* _TASK DESCRIPTION_:
Reproduce, character for character, the part of the data that opens with the line containing "Click the search magnifier icon in sidebar" and closes with the line containing "coord(1019,157)", including both of those lines.

* _DATA SECTION_:

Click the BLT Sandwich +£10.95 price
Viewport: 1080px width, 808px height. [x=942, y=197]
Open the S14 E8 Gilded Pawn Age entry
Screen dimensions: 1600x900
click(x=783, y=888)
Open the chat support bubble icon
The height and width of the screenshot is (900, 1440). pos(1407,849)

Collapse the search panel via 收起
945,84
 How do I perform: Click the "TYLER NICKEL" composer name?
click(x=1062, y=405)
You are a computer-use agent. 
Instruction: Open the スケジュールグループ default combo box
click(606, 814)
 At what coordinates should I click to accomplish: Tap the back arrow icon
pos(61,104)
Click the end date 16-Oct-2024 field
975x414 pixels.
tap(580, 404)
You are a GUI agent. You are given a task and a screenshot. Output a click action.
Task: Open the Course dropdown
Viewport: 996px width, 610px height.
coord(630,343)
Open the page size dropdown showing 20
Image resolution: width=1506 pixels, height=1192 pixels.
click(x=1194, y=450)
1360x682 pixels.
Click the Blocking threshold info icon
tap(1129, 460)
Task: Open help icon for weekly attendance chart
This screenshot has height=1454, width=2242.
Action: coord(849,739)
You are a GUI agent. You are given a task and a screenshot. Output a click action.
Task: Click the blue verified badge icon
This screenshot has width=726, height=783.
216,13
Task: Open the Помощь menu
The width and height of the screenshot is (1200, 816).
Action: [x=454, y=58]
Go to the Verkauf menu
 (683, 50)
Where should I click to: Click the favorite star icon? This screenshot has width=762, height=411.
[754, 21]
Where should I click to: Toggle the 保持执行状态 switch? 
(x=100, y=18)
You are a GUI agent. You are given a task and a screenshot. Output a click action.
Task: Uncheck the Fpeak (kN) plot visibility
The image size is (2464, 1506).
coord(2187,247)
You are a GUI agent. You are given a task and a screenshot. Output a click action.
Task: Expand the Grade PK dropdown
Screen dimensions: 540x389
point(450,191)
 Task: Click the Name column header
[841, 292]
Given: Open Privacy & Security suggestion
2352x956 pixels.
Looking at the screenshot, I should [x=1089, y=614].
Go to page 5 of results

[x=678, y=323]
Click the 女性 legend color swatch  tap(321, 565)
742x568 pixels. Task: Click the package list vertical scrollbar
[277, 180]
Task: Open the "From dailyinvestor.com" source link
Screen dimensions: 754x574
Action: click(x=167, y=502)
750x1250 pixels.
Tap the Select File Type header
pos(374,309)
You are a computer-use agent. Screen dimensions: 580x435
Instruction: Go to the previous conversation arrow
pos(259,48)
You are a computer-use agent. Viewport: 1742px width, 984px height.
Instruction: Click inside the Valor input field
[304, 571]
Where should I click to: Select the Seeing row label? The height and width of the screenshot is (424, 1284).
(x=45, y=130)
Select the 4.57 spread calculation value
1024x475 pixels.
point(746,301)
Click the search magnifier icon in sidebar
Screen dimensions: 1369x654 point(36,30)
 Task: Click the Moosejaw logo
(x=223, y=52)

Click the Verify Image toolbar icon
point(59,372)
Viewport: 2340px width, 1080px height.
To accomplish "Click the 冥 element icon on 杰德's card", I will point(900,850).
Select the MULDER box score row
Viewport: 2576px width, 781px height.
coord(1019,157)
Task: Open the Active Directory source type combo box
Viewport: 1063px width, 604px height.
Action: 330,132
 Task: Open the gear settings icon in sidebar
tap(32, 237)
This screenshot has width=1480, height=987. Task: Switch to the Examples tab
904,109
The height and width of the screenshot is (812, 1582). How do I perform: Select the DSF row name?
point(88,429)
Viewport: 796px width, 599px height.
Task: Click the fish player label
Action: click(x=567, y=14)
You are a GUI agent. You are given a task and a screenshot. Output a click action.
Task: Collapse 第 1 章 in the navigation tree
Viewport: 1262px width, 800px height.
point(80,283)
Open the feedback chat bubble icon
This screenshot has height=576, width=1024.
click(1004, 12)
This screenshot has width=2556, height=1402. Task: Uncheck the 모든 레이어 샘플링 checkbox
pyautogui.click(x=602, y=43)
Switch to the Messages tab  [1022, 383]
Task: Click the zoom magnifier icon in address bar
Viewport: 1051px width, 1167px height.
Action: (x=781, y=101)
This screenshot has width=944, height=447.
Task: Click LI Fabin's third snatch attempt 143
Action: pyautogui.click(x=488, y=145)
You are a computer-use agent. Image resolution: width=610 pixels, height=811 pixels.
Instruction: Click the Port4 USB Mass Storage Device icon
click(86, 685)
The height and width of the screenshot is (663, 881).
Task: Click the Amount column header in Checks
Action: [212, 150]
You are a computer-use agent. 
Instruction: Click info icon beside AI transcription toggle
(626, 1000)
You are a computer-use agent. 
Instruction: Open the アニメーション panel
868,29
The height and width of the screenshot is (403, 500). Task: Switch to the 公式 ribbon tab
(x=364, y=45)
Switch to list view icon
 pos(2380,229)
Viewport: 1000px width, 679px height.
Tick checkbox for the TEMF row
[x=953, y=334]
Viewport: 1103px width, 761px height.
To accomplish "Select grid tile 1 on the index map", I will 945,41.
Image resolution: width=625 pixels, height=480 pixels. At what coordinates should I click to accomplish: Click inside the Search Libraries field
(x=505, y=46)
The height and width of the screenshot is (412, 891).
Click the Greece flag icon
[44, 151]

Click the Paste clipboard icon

* _REPLY TO THE EXERCISE_:
Click the search magnifier icon in sidebar
Screen dimensions: 1369x654 point(36,30)
 Task: Click the Moosejaw logo
(x=223, y=52)

Click the Verify Image toolbar icon
point(59,372)
Viewport: 2340px width, 1080px height.
To accomplish "Click the 冥 element icon on 杰德's card", I will point(900,850).
Select the MULDER box score row
Viewport: 2576px width, 781px height.
coord(1019,157)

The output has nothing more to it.